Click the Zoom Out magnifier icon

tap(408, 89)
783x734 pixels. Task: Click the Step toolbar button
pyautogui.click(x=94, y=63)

--

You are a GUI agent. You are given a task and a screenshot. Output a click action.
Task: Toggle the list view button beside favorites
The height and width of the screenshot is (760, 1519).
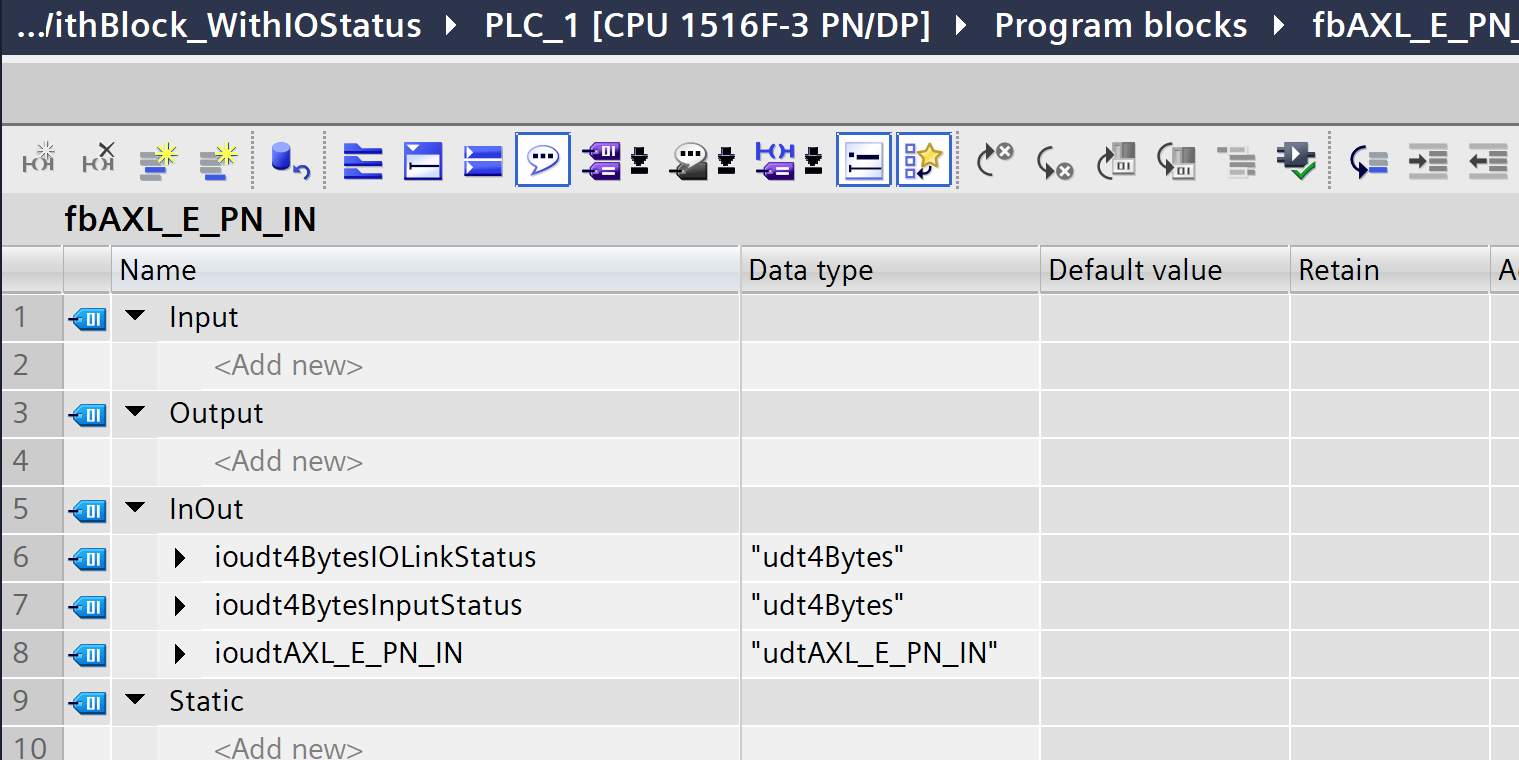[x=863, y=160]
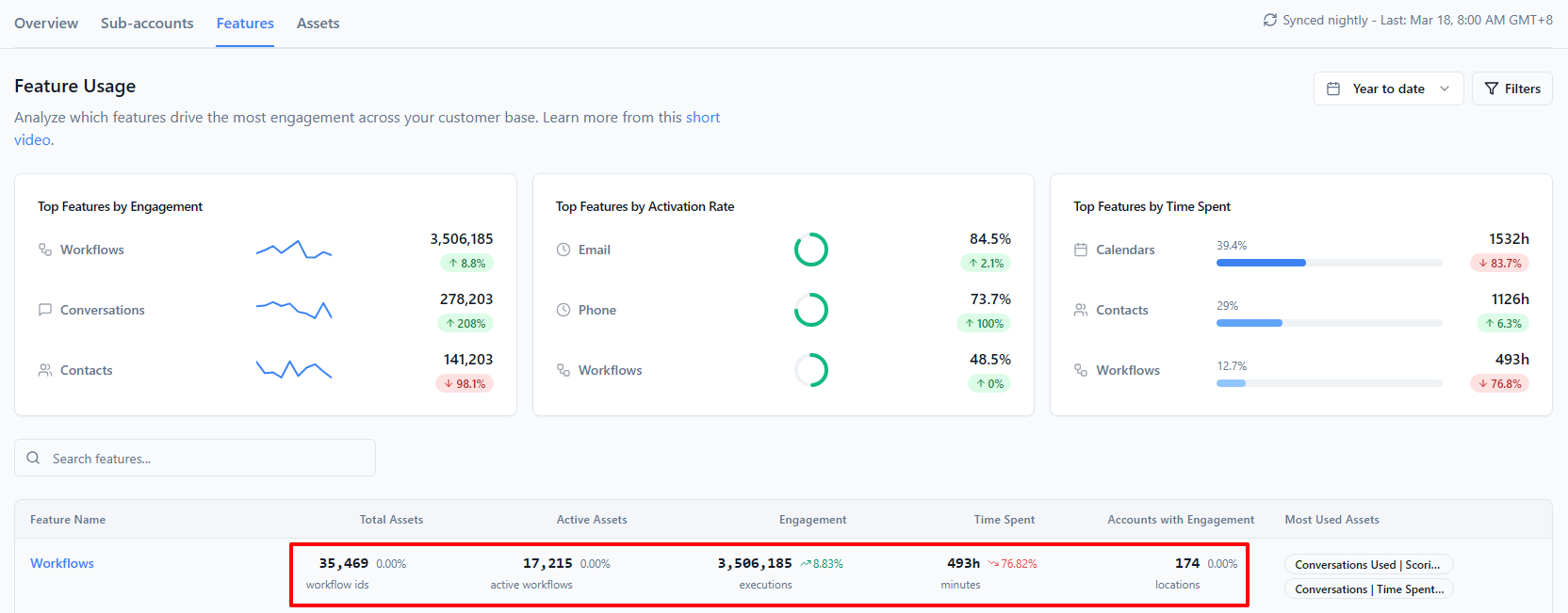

(Task brief): Format the data from the line containing "783x734 pixels. Task: Click" through the line containing "pyautogui.click(x=94, y=63)" as a two-column CSV with the headers request and coordinates. Give one row per request, placing each value in a single quoted field with line breaks replaced by spaces.

(Output for this task):
request,coordinates
"783x734 pixels. Task: Click the Step toolbar button","pyautogui.click(x=94, y=63)"